• GOALS:
1 - In the forum thread about backup encryption and a backup service, since at least what year have there been plans to replace or augment Borg's current construction?
2 - Pull out the portion of the forum thread about backup encryption and a backup service starting with "The repo on" and going on through "a markup language.", copying it word for word.
3 - Write the next comment in the forum thread about backup encryption and a backup service, picking up after its final line.

Can you walk me through how AES-GCM or ChaPoly breaks authenticity and confidentiality, but AES-CTR doesn't? I'm not following you.

Moreover, I'm pretty sure Borg's developers are actively considering ChaPoly for the future.

GCM/Poly1305 require unique nonces, so if they are repeated, the authenticity is broken. HMAC doesn't need nonces, so authenticity is preserved as long as the key is secret.

I'm aware of that, and mentioned that point in my original comment. What I'm not following is why Borg can't safely use AES-GCM or ChaPoly instead of AES-CTR + HMAC.

Again: the team is actively considering using AES-GCM and ChaPoly in the future. I don't see anything intrinsic to either that preempts their use in Borg.

Yes, in a different construction there would be no problem. And there have been plans since at least 2016 to replace/augment the current construction with something that uses a master key to derive per-chunk encryption keys; it just never has been implemented.

IIRC AES-GCM was kinda low on the list with a preference for just using Chapoly, because Chapoly just works and is also secure on any processor, unlike AES-GCM, which is very nasty to implement without hardware support for the arithmetic over GF(2^128).

How so? When I glanced over it it looked trustworthy enough.

This is really neat. I really love the idea and the presentation.

I would not trust my backups to your service yet, just because of the "this is a prototype" language. My immediate thought is, "this seems great, I'll have to come back and check it out once it's more of a real business". But therein lies the rub, I think: what will drive me back to check it out later? There doesn't seem to be a mailing list to sign up for. Maybe you'll hit the front page of HN with a full launch later, and I'll see it that way, which would be great, but maybe not!

In any case, nice work!

good point, I added 'make a mailing list' to the todo

i made a mailing list and slack

  slack: https://baxx.dev/join/slack
  google groups: https://baxx.dev/join/groups

Nobody has commented on what jumped at me as a great feature: detecting if the backup seems bad.

  * get notified if the file is too small  
  * get notified if the file is too old

I have a feeling rsync.net is far more Unix-friendly as a backup service (it's basically a Unix shell provider with automated ZFS snapshots). I do think the website has a neat aesthetic though, and it is cute you can register over SSH (not that this is practically advantageous over a website-based registration -- registration is a one-time operation).

The repo on GitHub doesn't have a license AFAICS.

Your email provider domain appears to have been hacked and is being used for Black SEO purposes: http://sofialondonmoskva.com/blog/

whoa this is my friends's company domain, i just have email there for 10 years or so, will let him know, thanks!

Some very basic html with no css would be much easier to read than parsing markdown in my head. Machines should do machine work, not people.

Edit: still love idea and execution, thanks for sharing!

This is kind of a funny comment, markdown was designed specifically to be readable as-is, which is why so much of it’s syntax looks like conventional email and other plain-text usages that predate it.

True, but markdown was meant to be readable for a markup language.

• DATASET SECTION:
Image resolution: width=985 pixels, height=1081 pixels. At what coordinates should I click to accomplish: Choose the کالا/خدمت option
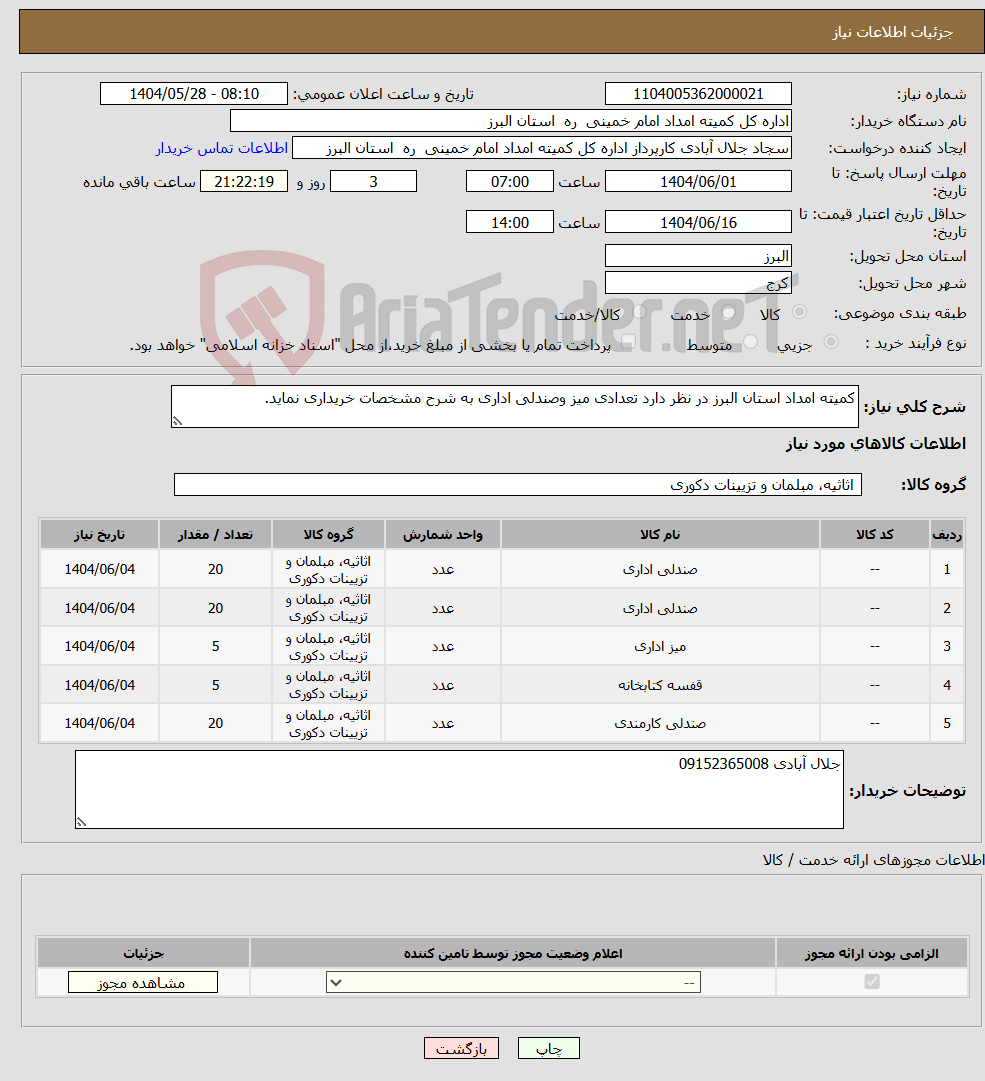[x=637, y=313]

• OUTPUTS FOR THE TASKS:
1 - 2016

2 -
The repo on GitHub doesn't have a license AFAICS.

Your email provider domain appears to have been hacked and is being used for Black SEO purposes: http://sofialondonmoskva.com/blog/

whoa this is my friends's company domain, i just have email there for 10 years or so, will let him know, thanks!

Some very basic html with no css would be much easier to read than parsing markdown in my head. Machines should do machine work, not people.

Edit: still love idea and execution, thanks for sharing!

This is kind of a funny comment, markdown was designed specifically to be readable as-is, which is why so much of it’s syntax looks like conventional email and other plain-text usages that predate it.

True, but markdown was meant to be readable for a markup language.

3 -
Which is likely still less readable than something whose sole purpose is to present to humans, such as HTML/CSS.

I never got the sense that markdown was even designed, per se - the original markdown.pl script, so far as I understand it, was not intended to implement a formal language at all; its attitude was pure descriptivism, simply rendering what the author thought of as "plain text" in a more typographically-pretty format.

I think a good portion of it would parse as Markdown, but I don't think that was the intent. There's at least 1 header that isn't actually a typical header's content.

What markdown? I don't see markdown anywhere.

The "# headlines", the "* bullet points" would parse as valid markdown. Which would give the headlines visual style to distinguish them from the other part of the content.

Headers in markdown are denoted as # and bullet points as * or - usually.

> Trial 1 Month 0.1E

> Subscription: 5E per Month

> ...

> I decided to charge 5$ (0.1$ trial)

So which is it? $ or E? And is E supposed to be €? Also, in English the currency marker goes to the left of the number.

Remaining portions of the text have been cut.